A key contribution of this study is the proposal of a disagreement analysis and tagging framework that extends beyond traditional similarity metrics. While existing models often depend solely on numerical evaluations such as cosine similarity, our method offers interpretability by identifying specific sources of disagreement, including defect type, severity level, terminology, and defect location on screen. This deeper linguistic insight helps bridge the gap between expert and model reasoning, providing a boilerplate for customised operator training. This framework, supported by manually curated domain vocabularies and rule-based tagging logic, adds methodological depth and suggests the importance of domain knowledge in NLP tasks.

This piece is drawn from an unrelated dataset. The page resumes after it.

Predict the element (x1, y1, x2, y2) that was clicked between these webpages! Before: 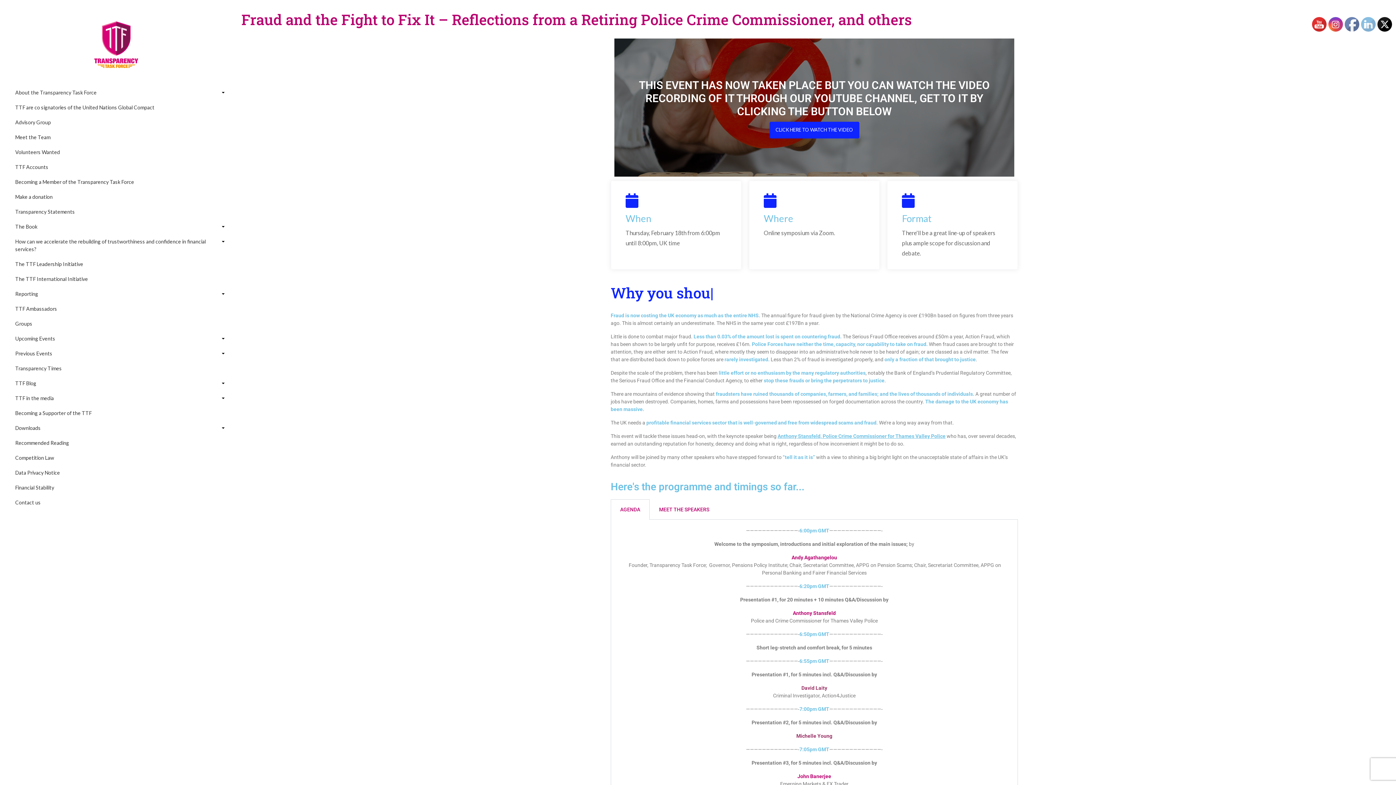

Model transparency has been enhanced and a new diagnostic tool has been developed to determine weaknesses in model comprehension that can be deployed with confidence by SME-based experts. By indicating where and also why disagreements occur, targeted improvements in model performance are facilitated and directly support the design of effective training programmes for an SME that needs to deploy AI as a cost-effective human assistant tool in this demanding environment. The framework is also scalable and adaptable, making it applicable across various size-constrained datasets and manufacturing domains where expert interpretation is required in a cost-effective manner.

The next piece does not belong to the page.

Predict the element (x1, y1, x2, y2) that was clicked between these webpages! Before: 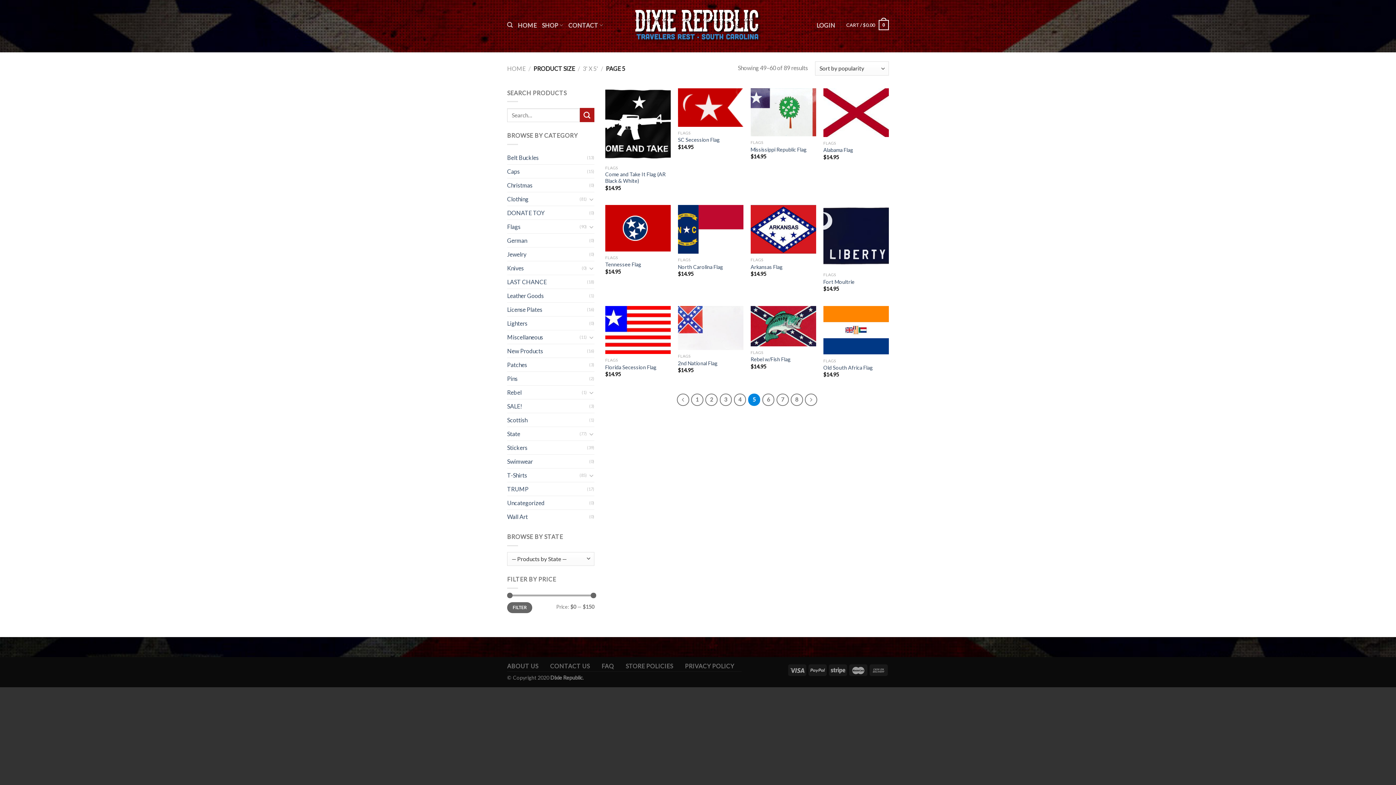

To conclude, this study demonstrates that context-aware, finetuned models are essential for achieving better performance and trust in specialised inspection-type applications where the cost of preparing data for training purposes can often be prohibitive. The qualitative insights provided by the disagreement tagging that has been proposed not only informs the question of better model evaluation but also serves as a foundation for improving human–AI collaboration in industrial training and decision-making processes.

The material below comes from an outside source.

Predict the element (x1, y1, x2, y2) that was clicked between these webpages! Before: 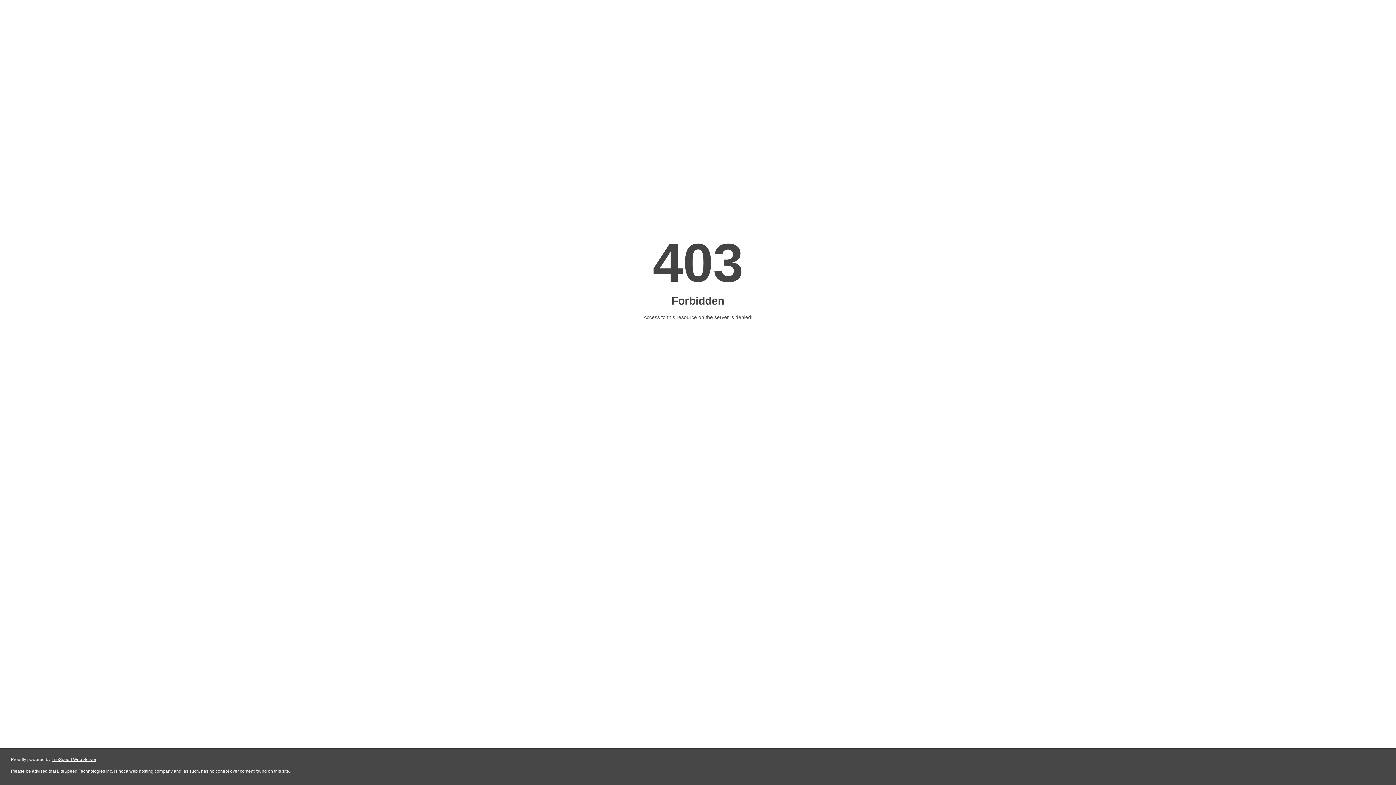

Despite these key contributions, the limitations of this study should not be glossed over. The defect dataset used in this study is necessarily small and domain-specific due to the cost of data collection, which can clearly affect the generalizability of the framework. Moreover, there is a tension at the heart of the analysis wherein the incorporation of expert input from various sources for both ground truth responses and domain-specific vocabulary construction that can limit scalability. This must also be balanced by the risk that is often encountered by SMEs of needing to rely on limited expert source availability for similarity scoring which also can introduce subjective bias while also reducing the reliability of the evaluations. Such constraints are an everyday occurrence for SMEs who wish to employ AI as an assistant tool to increase productivity. In addition, this study primarily relied on well-established semantic similarity models with open-source implementations to ensure reproducibility and ease of integration. However, this choice may limit performance, as more recent models were not explored. Future work will focus on how best to expand the dataset by the formulation of an evaluation procedure that can accurately incorporate more industry expert feedback ‘on the fly’ using suitably weighted vector space-based optimisation. Additionally, developing more refined and structured questionnaires in collaboration with industry partners will help strengthen both the framework and the robustness of the overall training and quality assurance process. Furthermore, future research will also focus on the deployment of newer semantic similarity models, which may enhance the effectiveness of operator response comparison and improve the overall performance of the proposed automation pipeline.